▸ **EXERCISES**:
• 1. In the passage below on chilling wort in a fermenter, what broke up the temperature stratification inside the fermenter?
• 2. List every substance that the passage below on chilling wort in a fermenter names.
• 3. Carry on the passage below on chilling wort in a fermenter, starting right after its last sentence.

▸ **EXTRACT TO READ**:
The first chart ('Chart 1') shows the chill curve with the pump circulating, and the second chart ('Chart 2') shows it without. The test demonstrated a few things. First, the actual rate of chilling was almost neglible between the two, suggesting that the fermenter is a relatively efficient chiller as is, and circulating the wort during chill does not reduce chilling time significantly. Second, if the wort is not circulated during the chill, there is a significant temperature stratification inside the fermenter, with the water/wort at the top of the fermenter being much warmer than the bottom. However, when gas (air) was introduced into the bottom of the fermenter for less than a minute (at 90 minutes, much the same as would occur through aeration prior to pitching yeast) the bubbling action inside the fermenter caused by the rising gas bubbles, broke the temperature stratification and neutralized the temperature difference almost immediately.

▸ **STUDY MATERIAL**:
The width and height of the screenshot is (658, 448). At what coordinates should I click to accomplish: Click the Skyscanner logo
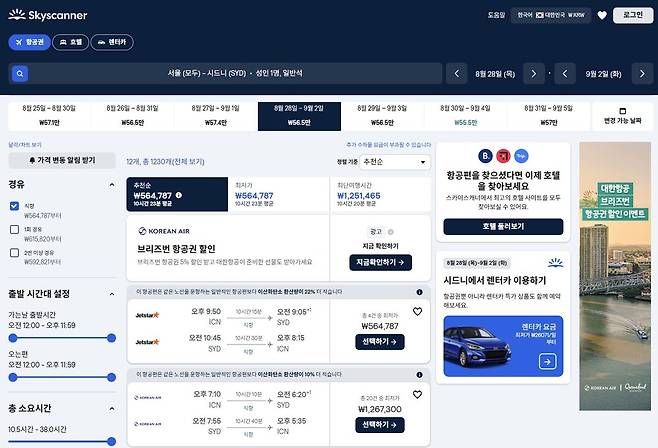click(47, 16)
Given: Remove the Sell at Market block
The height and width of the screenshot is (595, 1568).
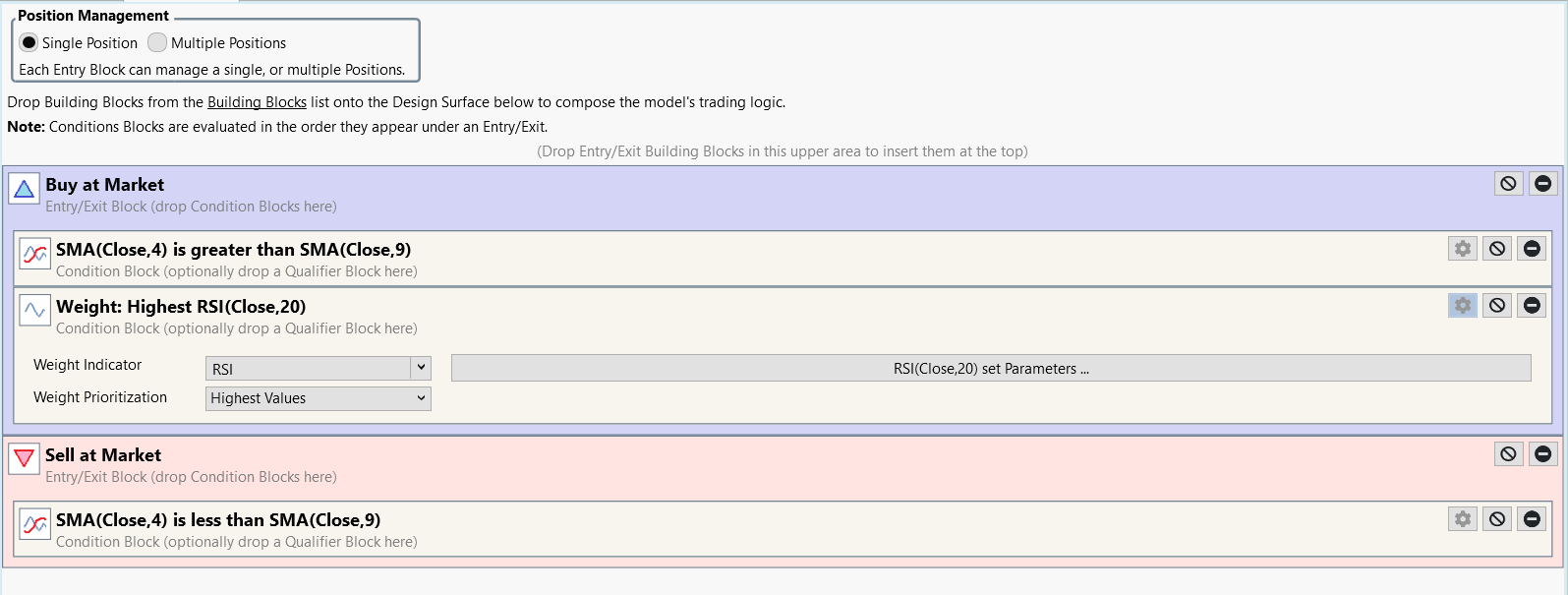Looking at the screenshot, I should 1542,453.
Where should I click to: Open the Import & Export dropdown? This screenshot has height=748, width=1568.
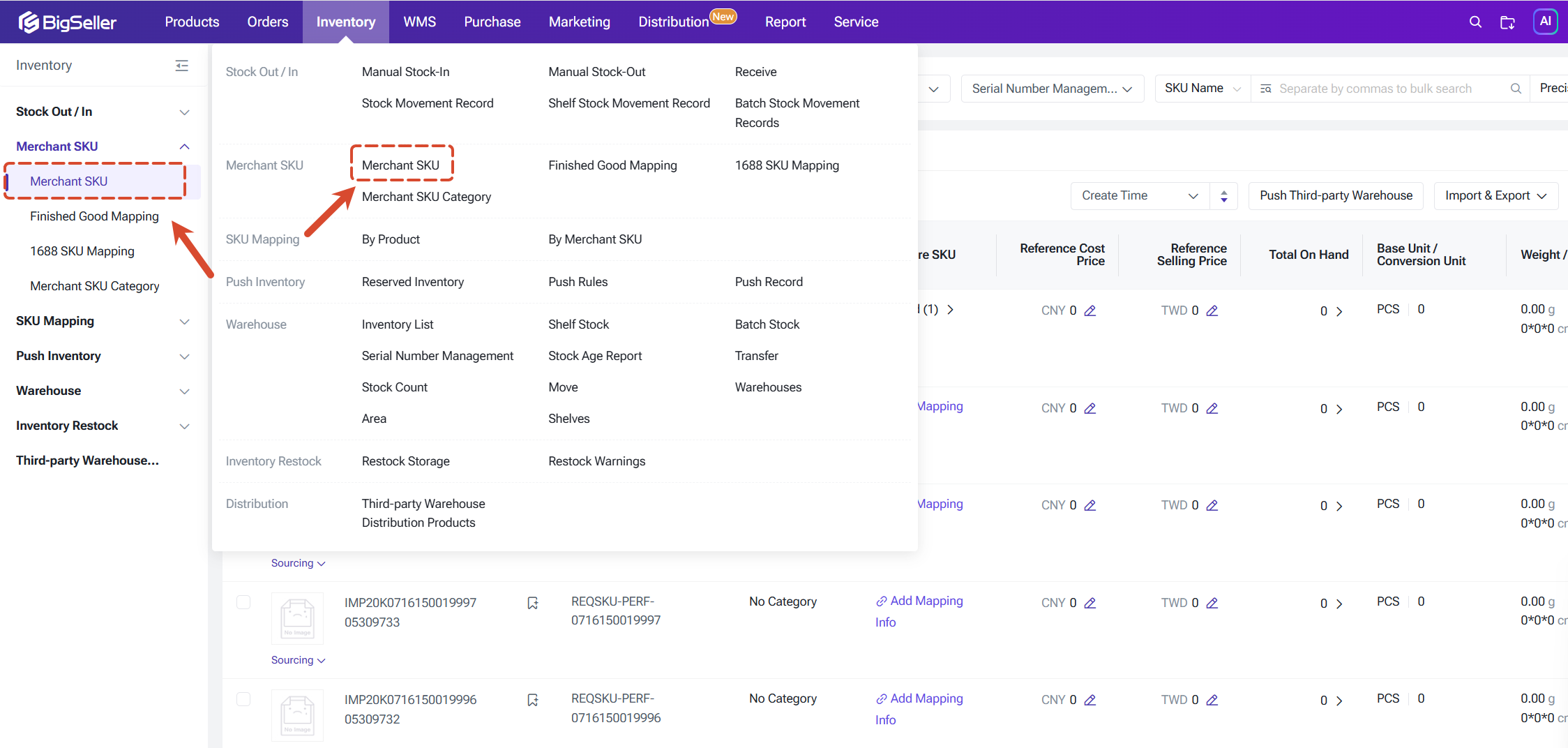click(1495, 196)
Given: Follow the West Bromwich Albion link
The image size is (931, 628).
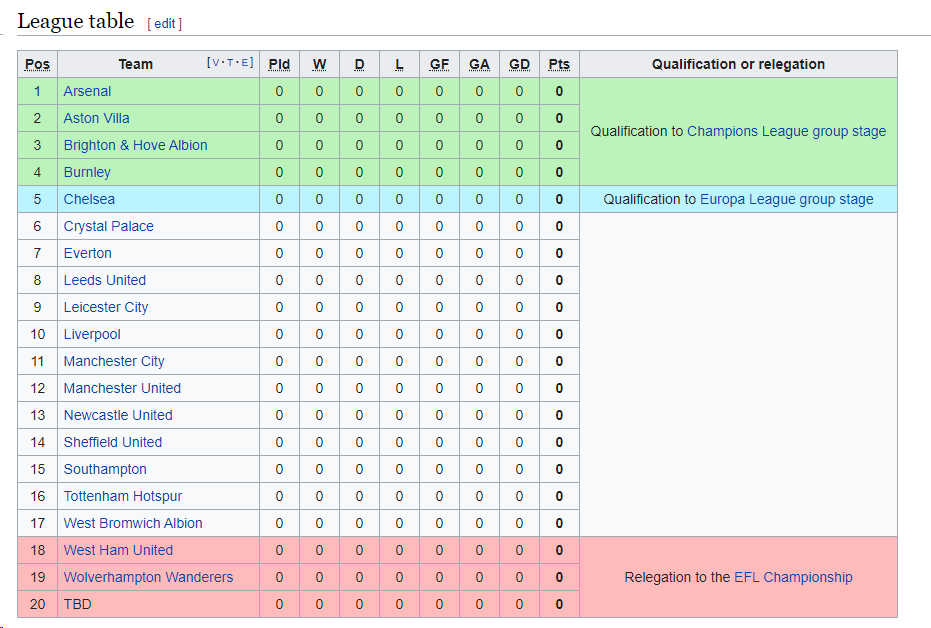Looking at the screenshot, I should click(x=133, y=523).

▸ **LIST OF ANSWERS**:
• 1. The bubbling action of gas (air) rising through the fermenter broke it up. The gas was introduced into the bottom for less than a minute at 90 minutes.

• 2. wort, water, gas (air), yeast

• 3.
One conclusion from this study, is that if a brewer chooses to not circulate during the chill, they should aerate prior to pitching yeast, to agitate the wort and ensure that the temperature sensor shows a true averaged temperature inside the fermenter, not just the temperature of the wort near the bottom. (Choosing not to circulate during chill can be beneficial in that it allows the wort proteins to settle to the bottom of the fermenter where it can be removed prior to aeration.)
While a chill period under an hour is generally preferred, many brewers attest that a slightly longer period does not have negative effects, as long as sanitary conditions are maintained. If desired, chilling time can be reduced by reducing the chillant temperature. Since an increased temperature differential reduces chill times, colder chillant reduces chill times (which is why glycol, which freezes at temperatures much below that of water, is often mixed with water to reduce its freezing point). Chill times can also be reduced by increasing the rate of flow of chillant (this is really just a corollary of the first method, as by increasing the rate of flow, the chillant has less residence time and therefore prevented from heated as much and has a lower temperature).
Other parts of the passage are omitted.